Jakarta – Pihak Kepolisian Republik Indonesia berhasil menangkap penyebar hoaks Omnibus Law Cipta Kerja lewat akun @videlyaeyang di media sosial Twitter. Pelaku yang merupakan seorang wanita tersebut ditangkap Direktorat Tindak Pidana Siber Bareskrim Polri di Makassar, Sulawesi Selatan, Kamis (8/10/2020).

Setelah dilakukan penyelidikan, pelaku berhasil ditangkap di Kota Makassar, Sulawesi Selatan.

“Hasil pemeriksaan memang benar yang bersangkutan melakukan postingan menyiarkan berita bohong di akun Twitternya di sana yang menyebabkan ada keonaran ya di sana itu,” ungkap Argo.
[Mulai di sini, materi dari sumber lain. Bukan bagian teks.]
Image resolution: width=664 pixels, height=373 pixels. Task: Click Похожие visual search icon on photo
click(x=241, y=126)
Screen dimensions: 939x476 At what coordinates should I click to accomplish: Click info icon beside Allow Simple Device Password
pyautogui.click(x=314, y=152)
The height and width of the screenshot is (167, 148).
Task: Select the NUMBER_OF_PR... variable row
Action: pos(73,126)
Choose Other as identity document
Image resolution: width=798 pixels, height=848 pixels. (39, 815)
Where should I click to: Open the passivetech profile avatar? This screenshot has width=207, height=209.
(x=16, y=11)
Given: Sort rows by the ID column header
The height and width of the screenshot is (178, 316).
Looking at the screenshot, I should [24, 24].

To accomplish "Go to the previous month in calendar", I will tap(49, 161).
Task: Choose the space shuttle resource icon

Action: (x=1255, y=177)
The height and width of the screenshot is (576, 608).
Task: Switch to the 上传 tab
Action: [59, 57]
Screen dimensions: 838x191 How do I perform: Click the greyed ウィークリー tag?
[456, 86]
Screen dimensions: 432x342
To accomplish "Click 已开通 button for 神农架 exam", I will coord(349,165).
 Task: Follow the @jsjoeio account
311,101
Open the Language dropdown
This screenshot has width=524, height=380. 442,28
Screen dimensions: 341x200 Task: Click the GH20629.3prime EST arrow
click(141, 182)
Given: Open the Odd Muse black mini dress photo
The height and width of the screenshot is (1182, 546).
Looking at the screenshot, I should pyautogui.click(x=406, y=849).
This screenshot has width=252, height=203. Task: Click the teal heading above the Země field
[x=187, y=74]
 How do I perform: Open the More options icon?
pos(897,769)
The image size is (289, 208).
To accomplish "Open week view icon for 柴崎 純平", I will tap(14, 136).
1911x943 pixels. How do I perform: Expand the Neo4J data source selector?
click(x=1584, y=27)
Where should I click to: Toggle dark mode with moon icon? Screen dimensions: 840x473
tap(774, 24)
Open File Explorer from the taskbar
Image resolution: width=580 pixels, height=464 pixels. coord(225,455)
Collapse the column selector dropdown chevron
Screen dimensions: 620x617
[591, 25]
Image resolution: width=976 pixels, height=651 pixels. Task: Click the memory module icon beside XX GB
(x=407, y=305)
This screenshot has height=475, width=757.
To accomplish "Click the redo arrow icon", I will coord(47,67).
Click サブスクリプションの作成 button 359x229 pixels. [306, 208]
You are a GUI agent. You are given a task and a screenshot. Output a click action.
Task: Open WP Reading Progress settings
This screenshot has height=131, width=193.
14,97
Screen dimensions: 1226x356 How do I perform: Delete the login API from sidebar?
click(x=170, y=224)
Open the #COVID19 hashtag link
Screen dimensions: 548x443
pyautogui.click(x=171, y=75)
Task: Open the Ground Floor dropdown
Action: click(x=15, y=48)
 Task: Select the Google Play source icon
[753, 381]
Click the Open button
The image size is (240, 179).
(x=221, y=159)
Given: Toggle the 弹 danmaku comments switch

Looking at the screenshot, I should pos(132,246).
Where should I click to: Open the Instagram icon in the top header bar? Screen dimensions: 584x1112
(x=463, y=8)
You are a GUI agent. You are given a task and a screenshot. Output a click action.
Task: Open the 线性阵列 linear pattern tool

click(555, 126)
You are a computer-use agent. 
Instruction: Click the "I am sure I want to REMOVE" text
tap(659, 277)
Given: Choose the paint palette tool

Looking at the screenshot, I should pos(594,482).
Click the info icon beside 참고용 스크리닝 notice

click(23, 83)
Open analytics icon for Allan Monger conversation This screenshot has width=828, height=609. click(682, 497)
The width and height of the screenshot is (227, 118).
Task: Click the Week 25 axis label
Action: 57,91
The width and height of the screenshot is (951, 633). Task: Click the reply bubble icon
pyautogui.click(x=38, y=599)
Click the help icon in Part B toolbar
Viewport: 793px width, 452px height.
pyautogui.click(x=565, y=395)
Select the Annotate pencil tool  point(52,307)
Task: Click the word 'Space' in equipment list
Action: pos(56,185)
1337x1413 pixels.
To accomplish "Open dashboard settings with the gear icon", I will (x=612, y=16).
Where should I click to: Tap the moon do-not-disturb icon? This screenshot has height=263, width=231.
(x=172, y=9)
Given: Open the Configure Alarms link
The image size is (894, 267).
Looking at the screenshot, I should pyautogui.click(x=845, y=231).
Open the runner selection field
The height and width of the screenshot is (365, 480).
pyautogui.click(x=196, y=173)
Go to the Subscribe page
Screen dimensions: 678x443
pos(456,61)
Selain menangkap pelaku, polisi juga menyita sejumlah barang bukti. Di antaranya ialah sebuah handphone beserta SIM card.

“Tindakan yang dilakukan pelaku yakni menyiarkan berita bohong di akun Twitter @videlyaeyang yang mengakibatkan keonaran,” jelas Argo.

Akibat perbuatannya, Pelaku dijerat Pasal 14 ayat (1) dan ayat (2) dan atau Pasal 15 Undang-Undang Nomor 1 Tahun 1946 tentang Peraturan Hukum Pidana.

“Ancaman hukumannya penjara maksimal selama sepuluh tahun,” tutur Himawan.